- _Record set_
****************************************

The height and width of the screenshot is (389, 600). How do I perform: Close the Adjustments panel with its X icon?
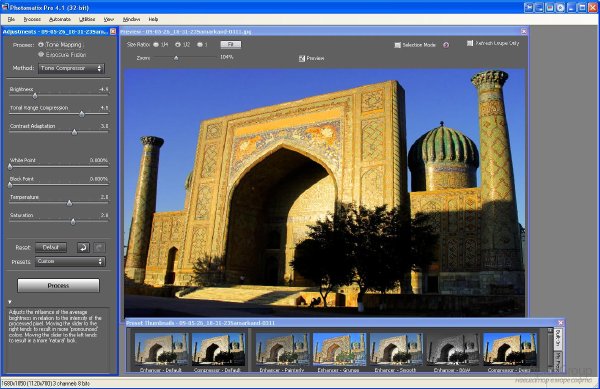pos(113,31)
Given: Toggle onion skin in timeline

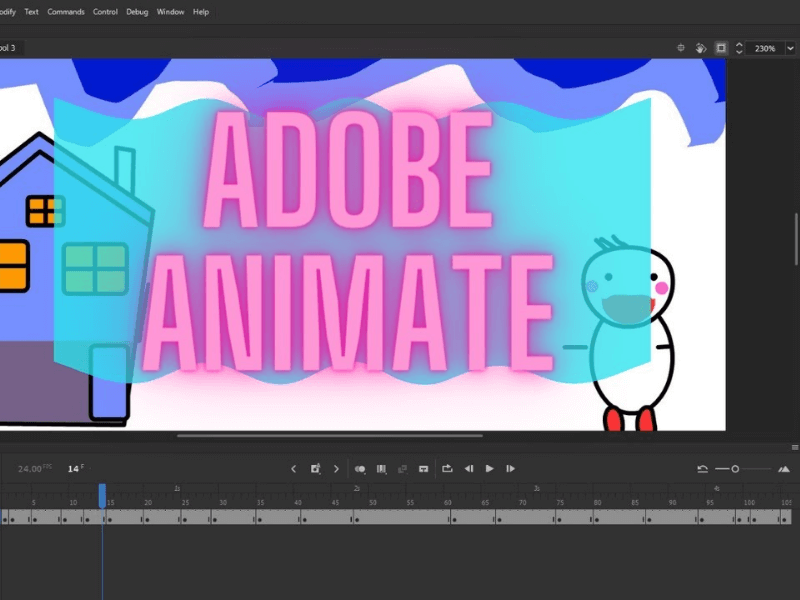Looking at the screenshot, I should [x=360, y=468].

****************************************

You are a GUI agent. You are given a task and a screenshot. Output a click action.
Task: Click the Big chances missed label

****************************************

- _Exercise task_
Update everything from the line containing "The height and" down to the line containing "Looking at the" by replacing "Adjustments panel" with "Layers panel" and leaving all else unchanged. Write out only those lines, without the pictures.

- _The result_
The height and width of the screenshot is (389, 600). How do I perform: Close the Layers panel with its X icon?
pos(113,31)
Given: Toggle onion skin in timeline

Looking at the screenshot, I should [x=360, y=468].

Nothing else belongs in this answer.